Method 2: ConfigMap Default Configuration

Configure defaults in the KServe ConfigMap that apply when no user-defined deployment strategy is specified and defaultDeploymentMode is set to "Standard":

apiVersion: v1
kind: ConfigMap
metadata:
name: inferenceservice-config
namespace: kserve
data:
deploy: |-
{
"defaultDeploymentMode": "Standard",
"deploymentRolloutStrategy": {
"defaultRollout": {
"mode": "Availability",
"maxSurge": "1",
"maxUnavailable": "1"
}
}
}

Rollout Strategy Modes

KServe supports two main rollout strategy approaches that you can configure either globally via ConfigMap or per-service via deploymentStrategy:

Availability Mode (Zero Downtime)

  • Purpose: Ensures high availability during deployments by launching new pods first
  • Configuration: Set maxUnavailable: "0" and maxSurge to desired value/percentage
  • Behavior: New pods are created before old pods are terminated
  • Use Case: Production environments where downtime is not acceptable

ResourceAware Mode (Resource Efficient)

  • Purpose: Optimizes resource usage during deployments by terminating old pods first
  • Configuration: Set maxSurge: "0" and maxUnavailable to desired value/percentage
  • Behavior: Old pods are terminated before new pods are created
  • Use Case: Resource-constrained environments or cost optimization

Configuration Parameters

For both direct deploymentStrategy and ConfigMap configuration:

  • maxSurge: Maximum number of pods that can be created above the desired replica count (e.g., "1", "25%")
  • maxUnavailable: Maximum number of pods that can be unavailable during update (e.g., "1", "25%")

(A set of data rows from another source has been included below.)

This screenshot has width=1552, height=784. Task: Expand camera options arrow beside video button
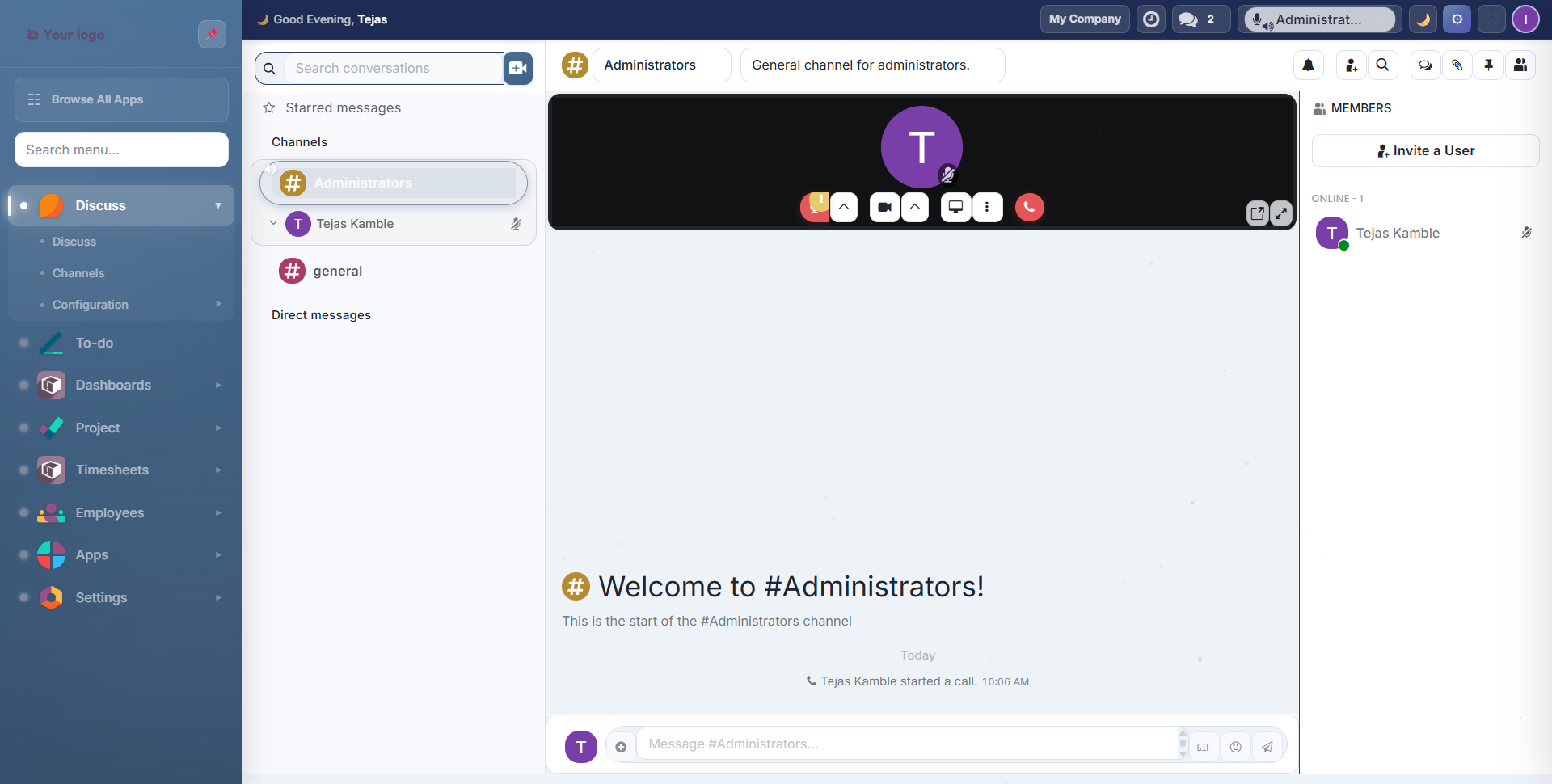pos(915,208)
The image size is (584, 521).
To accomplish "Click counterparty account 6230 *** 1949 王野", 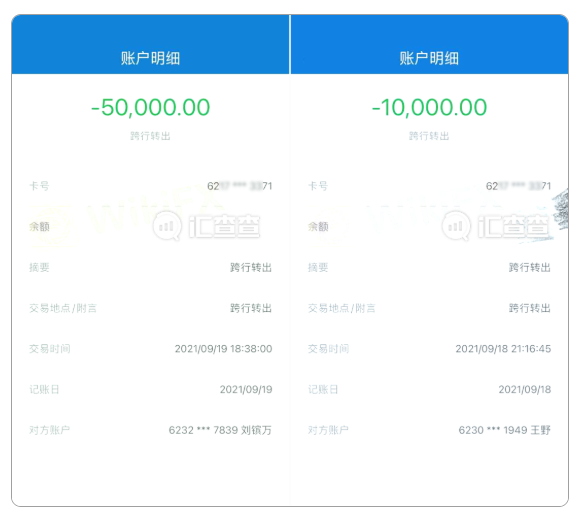I will pyautogui.click(x=505, y=430).
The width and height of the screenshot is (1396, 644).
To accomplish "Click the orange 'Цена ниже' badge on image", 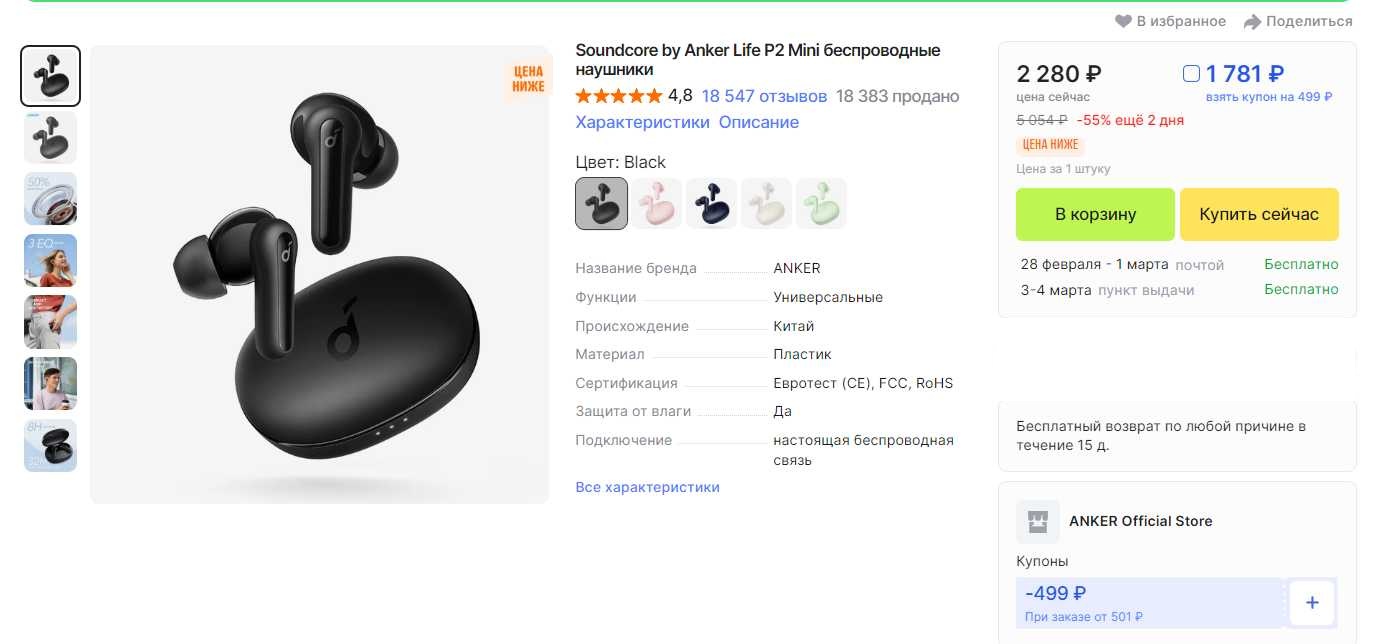I will (528, 79).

KServe can configure default maxSurge and maxUnavailable values globally for all InferenceServices via ConfigMap. When users do not specify anything in the deploymentStrategy section of their InferenceService, the service will pick up these default values from the ConfigMap when defaultDeploymentMode is "Standard".

For direct DeploymentStrategy configuration:

  • type: Should be "RollingUpdate"
  • rollingUpdate.maxSurge: Same as above
  • rollingUpdate.maxUnavailable: Same as above

KServe Defaults (When No ConfigMap Defaults)

If neither the InferenceService spec nor the ConfigMap defines rollout strategy values, KServe applies its own defaults:

  • maxUnavailable: 25%
  • maxSurge: 25%

Special Case: Multinode Deployments

For multinode deployments (Ray workloads), KServe automatically overrides ALL rollout strategy configurations to ensure high availability:

  • maxUnavailable: 0% (no pods are taken down during rollout)
  • maxSurge: 100% (can have up to double the number of pods during rollout)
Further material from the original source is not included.